Strategies

0

By EDVARD PETTERSSON

Staff Reporter

Wall Street’s frenzy for Internet stocks is already having an impact at local business schools, where many recent graduates have been lured by the equity stakes being offered by soon-to-be-public start-ups.

The Anderson School at UCLA reported that 22 percent of this year’s graduating MBA class has either accepted or is looking for a position with a high-tech company.
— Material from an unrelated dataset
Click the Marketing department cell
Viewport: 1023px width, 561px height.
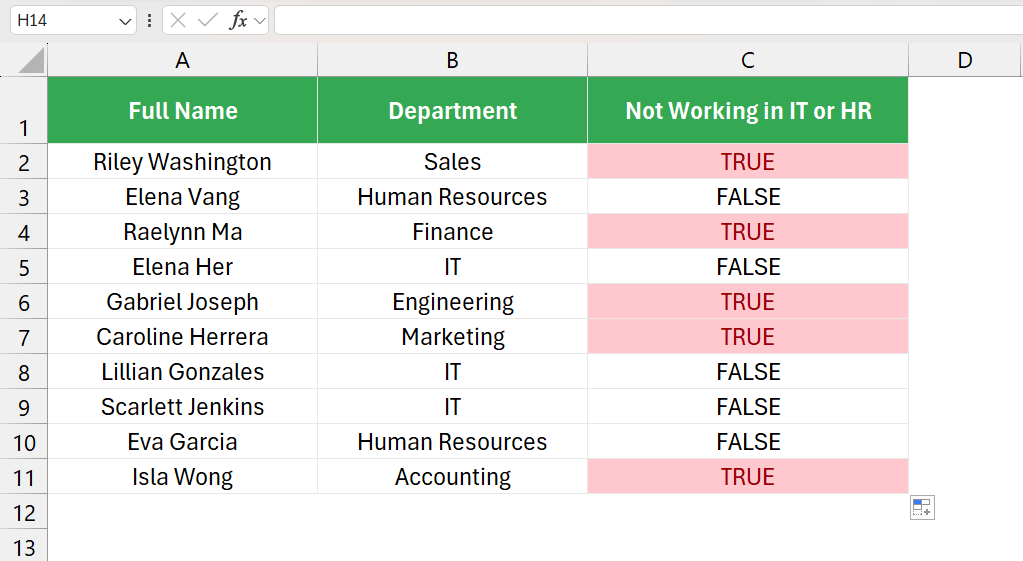tap(453, 337)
That’s double the number from previous years.

At USC’s Marshall School of Business, 10 percent of this year’s graduating class has opted for jobs at high-tech firms, mostly small e-commerce start-up companies.
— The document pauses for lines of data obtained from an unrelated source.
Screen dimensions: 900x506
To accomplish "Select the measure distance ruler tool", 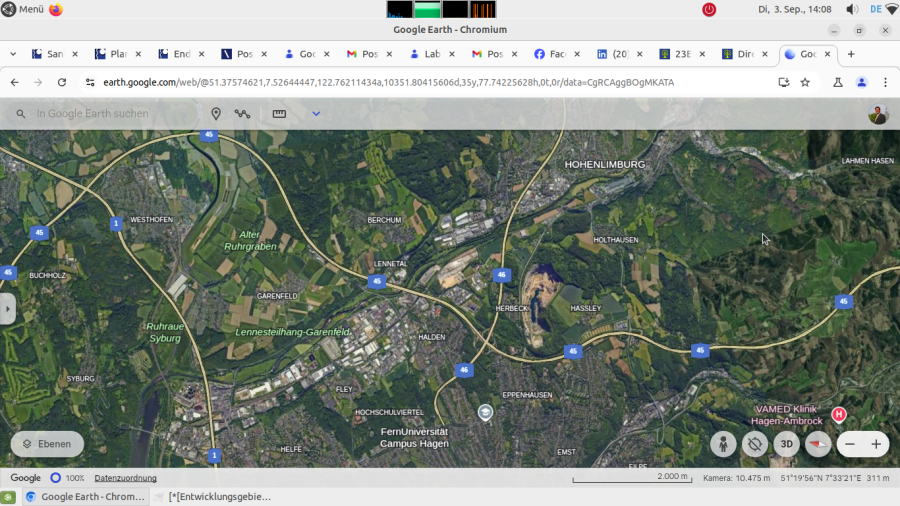I will coord(279,114).
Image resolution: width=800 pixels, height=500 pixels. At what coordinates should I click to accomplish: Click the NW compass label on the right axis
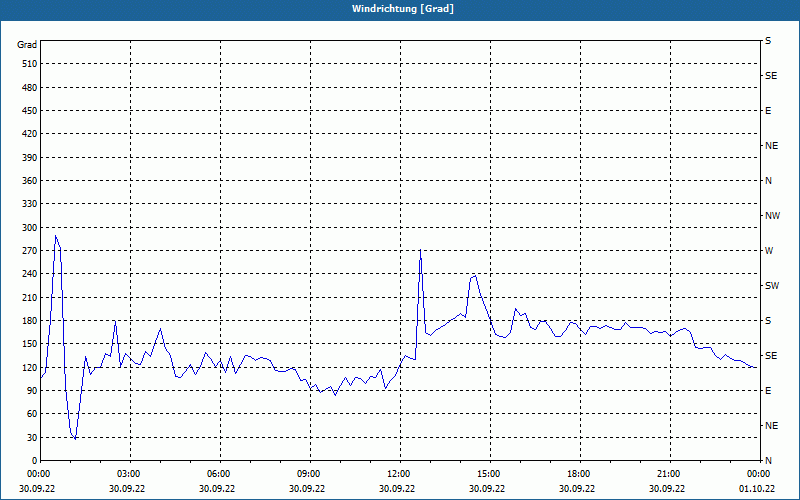[x=772, y=216]
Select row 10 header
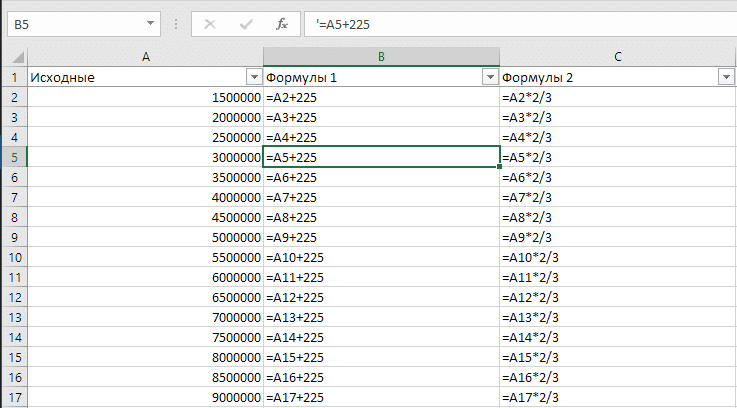The width and height of the screenshot is (737, 408). point(13,257)
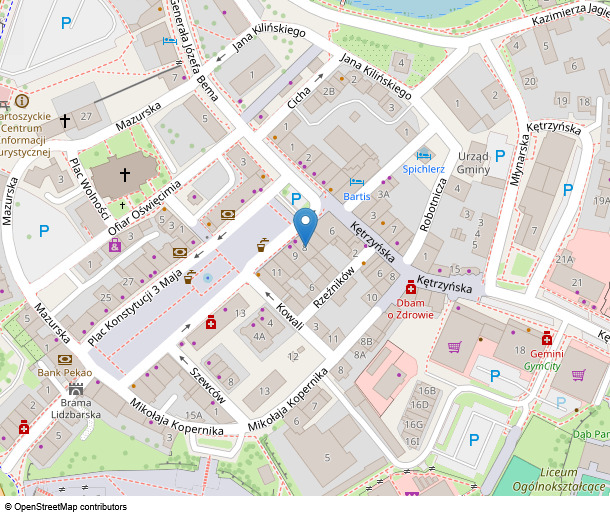Click the Bank Pekao bank icon
The height and width of the screenshot is (515, 610).
[x=65, y=358]
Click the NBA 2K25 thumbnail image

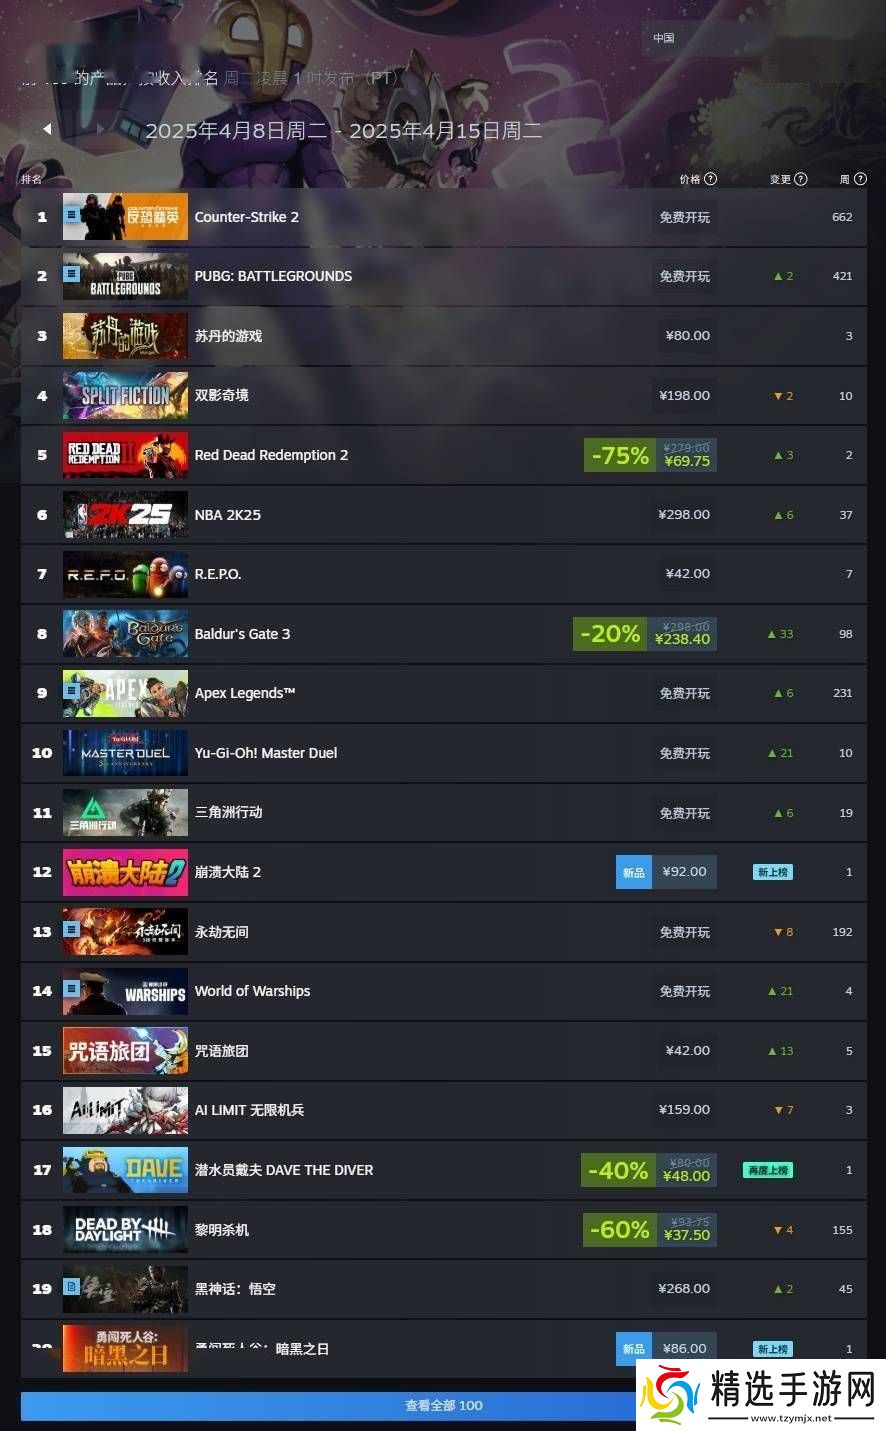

Tom Kozicki, executive director of MBA Career Services at the Marshall School, said this is the first year the school has seen a large number of graduates choose start-up companies.

“They are attracted by the opportunity to have equity in the company, and they are willing to take the risk that this will pay off,” Kozicki said.

Part of that risk means accepting jobs that pay much less than can be made at a consulting firm or other more-traditional MBA employer, on the off chance that they’ll hit the jackpot further down the road.

“I’m making $30,000 less a year than I could have,” said David Ross, a recent Marshall School graduate, who took a job at Internet Wire in Marina del Rey. “I had five job offers from consulting firms, but this is what I want to do.”

While the prospect of future riches is undoubtedly a draw, Ross and other MBA graduates speak of additional inducements, such as the excitement of working for a small, entrepreneurial organization.

That was an important factor for Zuzka Polishook, an Anderson School student who will be graduating this month and who has accepted a position at Cooking.com, a Santa Monica-based e-commerce start-up.

“I don’t know about the money, but it is definitely hip and exciting,” she said. “I wanted to work at a small start-up company, where I can make an immediate impact. When I worked at large corporations, I didn’t see the impact of my work, or only in a very delayed way.”

Ross, who worked at Ernst & Young LLP last summer, agrees that there is no comparison between working at a large firm and a start-up. “At E & Y;, I didn’t see the CEO, but here the CEO is standing in the same room with me,” he said. “We are building a company, and every day we decide what we need to do and then we go ahead and do it.”

Although the average starting salary at Internet companies is not much lower than that at finance and consulting firms, Internet companies typically don’t offer the same bonuses as those firms, according to Alysa Polkes, director of the Anderson School Career Management Center.

New recruits at consulting firms and investment banks can expect as much as an additional $60,000 in sign-on and first-year bonuses, which can bring their total first-year compensation into the $130,000 to $140,000 range.

First-year salaries for recruits at start-up companies vary enormously, according to Kozicki. They can be as low as $45,000, though typically they are more in the $65,000 neighborhood.

Still, an equity stake in an Internet start-up, in lieu of a sign-on bonus, may be a good investment given the history of record-shattering IPOs by many Internet companies.

Start-up companies, unlike large, established firms, don’t recruit on campus, but interested MBAs tend to find their own way to the companies they want to work for, said Polkes. In fact, many students start working for start-up companies before they finish their MBAs.

Polishook, for example, said she worked at Cooking.com as a summer intern and as a part-time employee before being hired full time.

“Many students realize that the window of opportunity to get involved in an Internet company is small,” Polkes said. “The chance to get in on the ground floor may not exist a year from now.”

The strong appeal of start-up companies presents a challenge for consulting and other firms that compete for MBAs fresh out of business school.

“Over the last five years, consulting firms were very hot, and there were lots of opportunities there for students,” said Polkes. “Salary alone is not going to attract more students to consulting firms now, because the opportunities that attract students to high-tech firms do not exist at consulting firms.”

Nonetheless, Doug Fauth, campus recruiting manager for Ernst & Young, says he isn’t concerned. Though acknowledging that start-ups are providing a new degree of competition, he says the cream of the MBA crop is still opting for more traditional careers.

“The number of MBAs we hired from USC and UCLA actually went up this year,” he said. “Ninety percent of our hiring is done in the fall, when you can get the best and the brightest students. When smaller companies do their hiring, in the spring and summer, we don’t feel they get the best people that are out there.”